- FCC Delays Fax Rules
- January 13, 2006
- Law Firm: Manatt, Phelps & Phillips, LLP - Los Angeles Office
The Federal Communications Commission formally delayed implementing rules that would require businesses to get written consent from recipients before sending a fax, in a final rule published December 19, 2005, in the Federal Register.
The rule was supposed to take effect January 9, 2006, but earlier this month, the FCC put the action on hold while seeking additional public comment on a proposed Federal Register rule governing unsolicited fax ads that was also published December 19, in which the agency proposed amendments to its unsolicited facsimile ad rules and sought comment on aspects of those rules. The FCC wants comments on the established business relationship exception to the rules, the requirement to include an opt-out notice and contact information on facsimile ads, and other rules implementing the Junk Fax Prevention Act.

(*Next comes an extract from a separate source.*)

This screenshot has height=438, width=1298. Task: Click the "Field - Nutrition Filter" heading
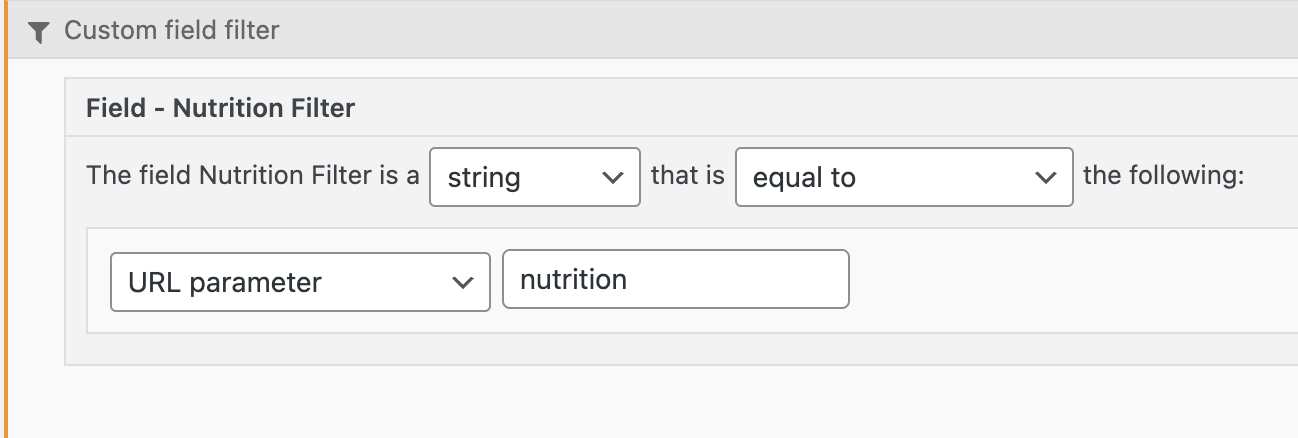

Under the Junk Fax Prevention Act of 2005, marketers would be required to tell recipients of commercial faxes how to opt out of receiving faxes in the future. Limits on unsolicited commercial faxes must be in place by April 5, 2006. The act amends section 227 of the Communications Act of 1934 relating to unsolicited faxed ads.
Before the proposed rules can take effect, they must be published in the Federal Register, and interested parties then have 45 days to make comments.
Significance: The FCC's delay in implementing regulations under the Junk Fax Prevention Act is an important development for marketers, who are concerned that under the rules as written, they will have to get written permission from customers before they can send out faxes. We will keep you updated on further developments as they unfold.